## What is required:
Put this sentence from the engagement ring court case passage into Spanish: "Fearing infidelity, he broke off the engagement."

## Passage provided:
Earlier this month the Massachusetts Appeals Court—in the latest he said/she said—determined the fate of a $70,000 engagement ring, a wedding band, and nearly $63,000 for dental surgery following the end of a brief engagement. The decision came in Johnson v. Settino. During the parties’ fourteen-month relationship, the couple traveled extensively, he gave her expensive gifts, and he paid for the first part of her two-part dental procedure. Following his proposal, he endured verbal abuse, felt unsupported, and discovered a text message from her to another male. Fearing infidelity, he broke off the engagement. She denied infidelity.
He then sued to recover the engagement ring and $3,700 in wedding bands given to her and she counter-claimed for breach of contract for the remaining cost of the dental procedure. In a jury-waived trial, the Superior Court relied on De Cicco v. Barker, 339 Mass. 457, 458 (1959), in which the Supreme Judicial Court (“SJC”) held that where a contract to marry is terminated without fault on the part of the donor, the donor may recover the ring. In De Cicco, the Massachusetts “Heart Balm” statute, Mass. Gen. Laws ch. 207 § 47A, which bars all causes of action for breach of a contract to marry, did not apply because the action was not for breach of the contract to marry, but to prevent the recipient’s unjust enrichment. The SJC did not, however, expound on the meaning of “fault.” With this in mind, the Superior Court in this case found that he had failed to show by a preponderance of evidence that she was having an affair. The judge therefore assigned him fault in the separation. Accordingly, she was awarded the engagement ring, one of the two wedding bands, and (on her theory of breach of contract) $42,982, plus interest, for the dental procedure.
On appeal, he argued that the judge incorrectly faulted him for the parties’ separation, given his allegation of infidelity. Directed by De Cicco, the Appeals Court reasoned that “[w]hatever the definition [of fault], in our view, it cannot be that the person at fault for a relationship break-up is simply the one who decides to end it; common sense dictates that a party who ends an engagement is not necessarily the one to blame.” His burden was not, as the Superior Court judge had required, to demonstrate that she was having an affair, but rather to demonstrate only that his termination of the engagement was based on circumstances which reasonably led him to do so. Accordingly, he was without fault and entitled to the return of the engagement ring and wedding band.

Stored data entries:
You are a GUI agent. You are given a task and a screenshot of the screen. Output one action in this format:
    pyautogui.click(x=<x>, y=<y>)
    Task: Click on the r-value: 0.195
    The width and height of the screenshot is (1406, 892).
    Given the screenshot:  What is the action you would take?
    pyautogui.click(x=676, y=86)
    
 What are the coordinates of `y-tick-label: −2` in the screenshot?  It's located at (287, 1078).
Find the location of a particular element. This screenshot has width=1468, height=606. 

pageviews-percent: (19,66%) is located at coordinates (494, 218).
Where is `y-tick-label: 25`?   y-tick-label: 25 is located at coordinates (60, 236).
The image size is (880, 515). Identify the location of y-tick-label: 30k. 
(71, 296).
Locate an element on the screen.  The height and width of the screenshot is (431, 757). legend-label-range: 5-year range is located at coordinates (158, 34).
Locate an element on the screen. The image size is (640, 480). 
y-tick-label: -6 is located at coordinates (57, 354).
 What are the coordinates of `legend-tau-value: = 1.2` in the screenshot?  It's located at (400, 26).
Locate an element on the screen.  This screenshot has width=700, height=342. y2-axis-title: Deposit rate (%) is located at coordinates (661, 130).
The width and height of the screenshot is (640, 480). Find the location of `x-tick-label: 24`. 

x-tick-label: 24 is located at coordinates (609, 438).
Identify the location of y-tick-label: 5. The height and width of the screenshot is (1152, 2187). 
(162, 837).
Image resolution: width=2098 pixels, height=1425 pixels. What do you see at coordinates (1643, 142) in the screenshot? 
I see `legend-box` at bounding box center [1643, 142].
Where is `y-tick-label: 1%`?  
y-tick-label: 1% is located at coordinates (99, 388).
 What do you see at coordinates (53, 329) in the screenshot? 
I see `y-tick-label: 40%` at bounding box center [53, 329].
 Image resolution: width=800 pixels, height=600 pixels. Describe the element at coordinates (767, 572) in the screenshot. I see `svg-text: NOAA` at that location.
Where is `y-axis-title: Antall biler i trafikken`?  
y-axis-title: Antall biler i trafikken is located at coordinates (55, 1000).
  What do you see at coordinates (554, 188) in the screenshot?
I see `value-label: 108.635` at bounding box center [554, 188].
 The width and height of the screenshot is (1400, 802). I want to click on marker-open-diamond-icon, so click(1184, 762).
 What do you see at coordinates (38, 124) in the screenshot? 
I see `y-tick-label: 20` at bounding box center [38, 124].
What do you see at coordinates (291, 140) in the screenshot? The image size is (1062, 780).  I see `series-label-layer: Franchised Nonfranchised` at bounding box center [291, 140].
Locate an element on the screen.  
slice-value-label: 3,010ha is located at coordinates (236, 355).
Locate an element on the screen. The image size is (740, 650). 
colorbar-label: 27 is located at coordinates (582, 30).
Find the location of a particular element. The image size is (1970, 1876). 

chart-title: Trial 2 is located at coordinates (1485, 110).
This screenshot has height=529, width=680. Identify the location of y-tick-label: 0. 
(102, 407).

## Solution below:
Temiendo una infidelidad, él rompió el compromiso.